Problem requirements –
In the entries below, find the line with "Task: Open the hamburger menu in the header" and the line with "This screenshot has width=747, height=551."; give again those lines and every line between them, exactly.

Data extracts –
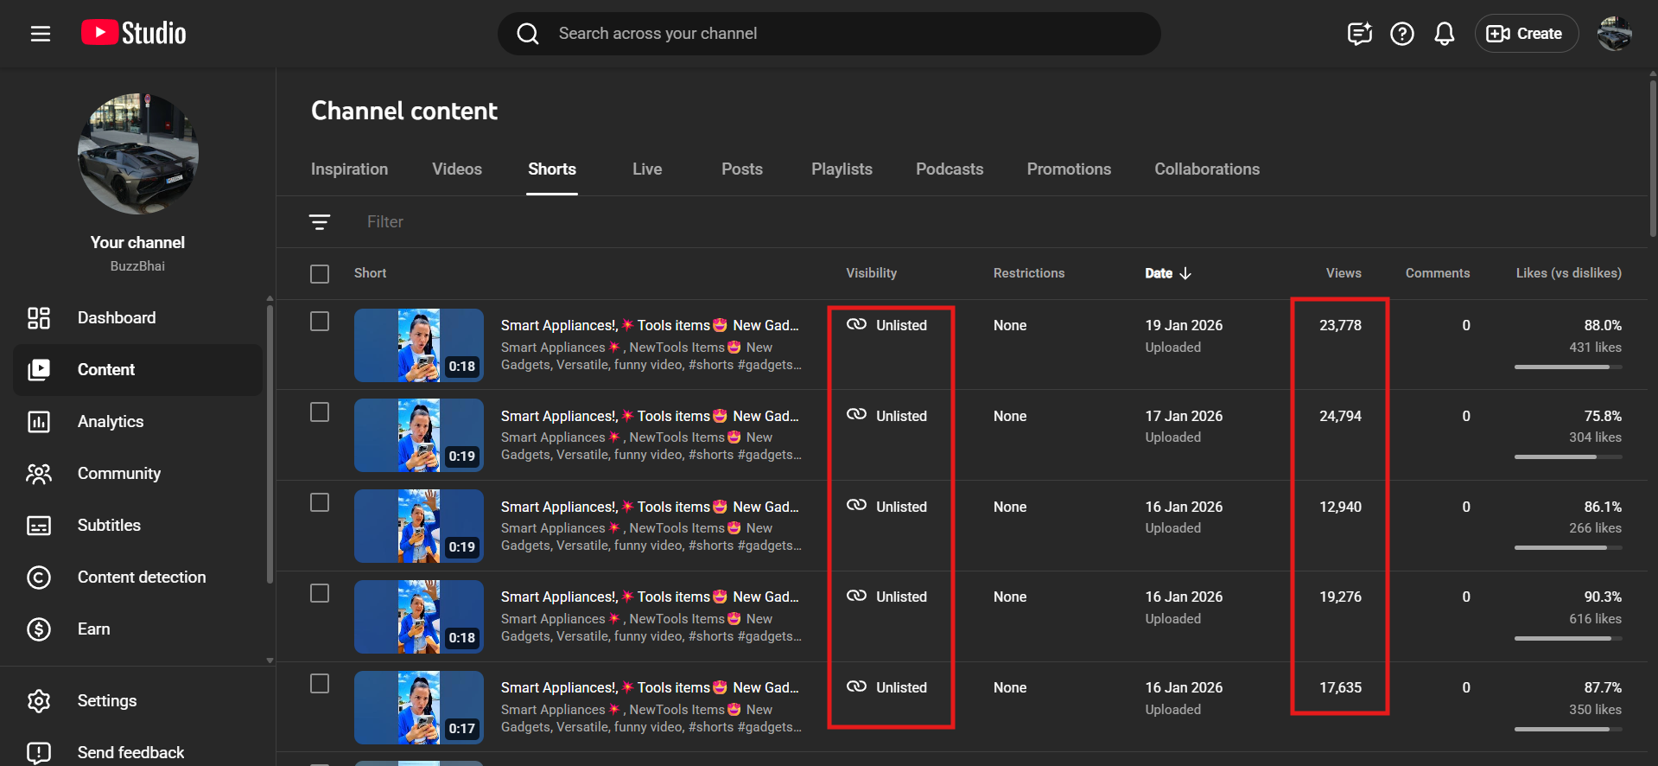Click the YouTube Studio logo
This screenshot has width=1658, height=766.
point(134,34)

==

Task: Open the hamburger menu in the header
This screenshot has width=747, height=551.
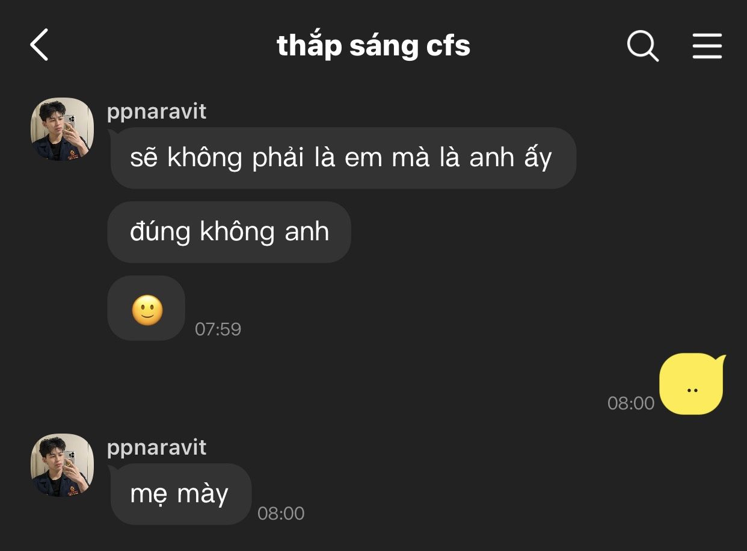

Written solution –
Task: Open the hamburger menu in the header
This screenshot has width=747, height=551.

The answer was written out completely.